Have you checked the batteries in your smoke alarm lately?
Residents of Skipwith Farm community will be receiving new smoke alarms Saturday, according to a press release from the Williamsburg Fire Department.
The fire department, the local chapter of the Red Cross and the city’s codes and compliance division will be teaming up to go door-to-door and install smoke detectors.
The canvassing will take place between 9 a.m. and 1 p.m. Saturday. The Williamsburg Fire Department recently visited the neighborhood to place door hangers with information about the canvas.
In March, a family of five was displaced after an early morning fire destroyed a home in the Skipwith Farms community.
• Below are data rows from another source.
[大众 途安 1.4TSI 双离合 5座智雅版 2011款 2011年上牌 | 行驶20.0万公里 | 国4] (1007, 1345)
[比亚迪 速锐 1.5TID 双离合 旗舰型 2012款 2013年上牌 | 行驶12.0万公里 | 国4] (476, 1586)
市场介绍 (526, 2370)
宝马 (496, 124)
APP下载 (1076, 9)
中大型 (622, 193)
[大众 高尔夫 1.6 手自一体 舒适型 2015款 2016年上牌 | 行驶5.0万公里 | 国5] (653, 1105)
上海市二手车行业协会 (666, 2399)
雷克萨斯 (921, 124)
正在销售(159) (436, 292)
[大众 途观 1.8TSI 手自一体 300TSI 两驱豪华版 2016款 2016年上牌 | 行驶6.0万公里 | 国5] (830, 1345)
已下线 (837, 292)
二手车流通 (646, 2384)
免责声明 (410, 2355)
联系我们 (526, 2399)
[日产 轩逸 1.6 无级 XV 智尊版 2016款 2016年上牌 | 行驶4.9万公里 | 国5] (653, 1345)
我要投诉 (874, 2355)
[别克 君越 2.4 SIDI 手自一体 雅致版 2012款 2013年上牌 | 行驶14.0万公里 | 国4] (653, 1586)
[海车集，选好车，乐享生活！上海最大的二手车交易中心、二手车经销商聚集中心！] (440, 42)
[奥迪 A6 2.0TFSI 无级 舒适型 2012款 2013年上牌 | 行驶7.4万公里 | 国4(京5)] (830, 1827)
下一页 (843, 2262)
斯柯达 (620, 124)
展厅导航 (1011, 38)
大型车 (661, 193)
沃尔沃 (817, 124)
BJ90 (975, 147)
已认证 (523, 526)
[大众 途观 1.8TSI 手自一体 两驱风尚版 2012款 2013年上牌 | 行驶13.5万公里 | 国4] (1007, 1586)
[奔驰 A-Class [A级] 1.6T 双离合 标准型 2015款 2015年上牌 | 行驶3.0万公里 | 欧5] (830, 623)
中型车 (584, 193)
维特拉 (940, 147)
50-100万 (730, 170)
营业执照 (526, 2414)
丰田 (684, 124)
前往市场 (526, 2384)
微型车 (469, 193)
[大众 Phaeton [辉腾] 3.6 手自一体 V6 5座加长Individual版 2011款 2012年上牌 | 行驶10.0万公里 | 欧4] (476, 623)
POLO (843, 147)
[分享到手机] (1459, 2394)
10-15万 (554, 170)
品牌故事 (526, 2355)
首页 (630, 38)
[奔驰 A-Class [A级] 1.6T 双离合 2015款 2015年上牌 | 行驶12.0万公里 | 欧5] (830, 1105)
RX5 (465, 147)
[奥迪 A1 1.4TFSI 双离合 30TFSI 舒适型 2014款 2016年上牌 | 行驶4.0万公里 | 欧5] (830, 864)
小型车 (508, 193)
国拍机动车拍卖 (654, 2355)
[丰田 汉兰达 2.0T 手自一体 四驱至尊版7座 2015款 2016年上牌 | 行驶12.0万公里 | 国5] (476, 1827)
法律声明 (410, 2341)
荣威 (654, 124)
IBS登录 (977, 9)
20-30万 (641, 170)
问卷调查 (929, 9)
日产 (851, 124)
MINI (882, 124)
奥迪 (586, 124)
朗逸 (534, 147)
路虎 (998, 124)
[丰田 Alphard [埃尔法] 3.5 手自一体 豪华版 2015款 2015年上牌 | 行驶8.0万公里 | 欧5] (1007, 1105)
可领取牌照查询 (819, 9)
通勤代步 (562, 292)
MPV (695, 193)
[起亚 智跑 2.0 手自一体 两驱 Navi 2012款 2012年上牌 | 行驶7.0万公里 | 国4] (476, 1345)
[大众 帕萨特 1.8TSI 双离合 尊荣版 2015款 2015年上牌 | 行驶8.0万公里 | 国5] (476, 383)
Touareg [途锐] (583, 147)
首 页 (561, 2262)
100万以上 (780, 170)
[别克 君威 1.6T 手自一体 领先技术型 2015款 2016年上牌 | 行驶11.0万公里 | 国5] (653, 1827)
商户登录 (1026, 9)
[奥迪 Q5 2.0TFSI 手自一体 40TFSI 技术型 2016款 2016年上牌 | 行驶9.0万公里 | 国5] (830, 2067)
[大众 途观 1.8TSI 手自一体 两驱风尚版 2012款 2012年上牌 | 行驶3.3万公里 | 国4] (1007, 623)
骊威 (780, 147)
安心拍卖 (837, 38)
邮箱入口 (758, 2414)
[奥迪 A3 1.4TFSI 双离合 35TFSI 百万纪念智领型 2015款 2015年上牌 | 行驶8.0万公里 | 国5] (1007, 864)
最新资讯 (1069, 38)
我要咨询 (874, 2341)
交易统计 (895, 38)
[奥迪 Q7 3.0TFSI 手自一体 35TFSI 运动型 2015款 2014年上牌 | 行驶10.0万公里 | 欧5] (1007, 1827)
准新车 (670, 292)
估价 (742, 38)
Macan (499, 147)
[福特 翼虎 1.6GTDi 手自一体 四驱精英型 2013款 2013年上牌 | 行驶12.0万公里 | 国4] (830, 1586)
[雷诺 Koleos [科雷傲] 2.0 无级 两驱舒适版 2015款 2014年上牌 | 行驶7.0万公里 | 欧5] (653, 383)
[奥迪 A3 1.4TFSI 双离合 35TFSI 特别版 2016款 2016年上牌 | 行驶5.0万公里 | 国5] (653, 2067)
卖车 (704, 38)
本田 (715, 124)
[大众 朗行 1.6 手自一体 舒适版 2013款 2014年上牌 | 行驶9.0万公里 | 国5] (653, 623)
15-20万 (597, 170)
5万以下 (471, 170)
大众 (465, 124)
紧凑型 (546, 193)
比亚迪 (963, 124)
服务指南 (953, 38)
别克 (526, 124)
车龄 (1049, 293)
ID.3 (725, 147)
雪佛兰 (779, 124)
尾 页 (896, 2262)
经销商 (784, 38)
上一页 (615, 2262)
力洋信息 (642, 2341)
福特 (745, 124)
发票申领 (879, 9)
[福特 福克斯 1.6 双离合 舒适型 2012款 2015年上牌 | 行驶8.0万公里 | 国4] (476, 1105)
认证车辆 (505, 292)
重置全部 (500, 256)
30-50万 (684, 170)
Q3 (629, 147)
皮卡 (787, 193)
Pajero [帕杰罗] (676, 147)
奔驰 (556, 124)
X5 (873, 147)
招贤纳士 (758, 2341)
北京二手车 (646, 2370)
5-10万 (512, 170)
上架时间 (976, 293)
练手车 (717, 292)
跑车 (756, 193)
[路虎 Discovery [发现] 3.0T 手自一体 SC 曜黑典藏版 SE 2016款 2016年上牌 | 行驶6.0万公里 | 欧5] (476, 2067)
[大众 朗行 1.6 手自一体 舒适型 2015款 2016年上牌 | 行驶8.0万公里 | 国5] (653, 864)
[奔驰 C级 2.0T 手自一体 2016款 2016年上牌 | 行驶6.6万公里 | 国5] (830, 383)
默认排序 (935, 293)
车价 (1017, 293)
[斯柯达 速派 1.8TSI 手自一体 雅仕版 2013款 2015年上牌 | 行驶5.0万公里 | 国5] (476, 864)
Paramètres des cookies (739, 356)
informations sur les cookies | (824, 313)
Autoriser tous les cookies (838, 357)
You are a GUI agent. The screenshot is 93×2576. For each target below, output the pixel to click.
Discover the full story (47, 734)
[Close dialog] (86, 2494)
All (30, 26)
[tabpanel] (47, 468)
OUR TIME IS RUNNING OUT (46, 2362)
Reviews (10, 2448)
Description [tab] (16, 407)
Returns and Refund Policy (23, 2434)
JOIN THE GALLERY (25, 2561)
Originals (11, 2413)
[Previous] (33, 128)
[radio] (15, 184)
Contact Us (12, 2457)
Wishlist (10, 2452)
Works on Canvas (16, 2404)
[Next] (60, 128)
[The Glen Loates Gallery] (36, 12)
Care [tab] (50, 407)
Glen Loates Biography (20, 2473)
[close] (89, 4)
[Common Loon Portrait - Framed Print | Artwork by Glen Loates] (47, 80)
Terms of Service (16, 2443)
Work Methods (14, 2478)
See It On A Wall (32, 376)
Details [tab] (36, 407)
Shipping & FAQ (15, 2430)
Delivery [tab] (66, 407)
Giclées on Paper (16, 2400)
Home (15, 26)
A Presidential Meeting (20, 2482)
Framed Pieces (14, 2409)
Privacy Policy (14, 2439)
“A lot of people feel that something is not going to happen to them, so take the precaution early on,” Capt. Cary Middlebrook, who oversees Community Risk Reduction at the department, said following the fire. “You may feel like the event is never going to happen, but bad things happen to good people.”
According to the Red Cross, seven people die from home fires every day in the United States. Thirty-six more people suffer injuries from fires, and home fires cause $7 billion in property damage annually.
A working smoke alarm reduces the chances of dying in a home fire by 50 percent, the release stated. The Red Cross advises to test smoke alarms monthly and encourages families to create and practice a fire escape plan.
“Regardless of what people think, we want to reduce our responses to fire incidents, because that way we know we have a safe community,” Williamsburg Fire Chief William P. Dent said.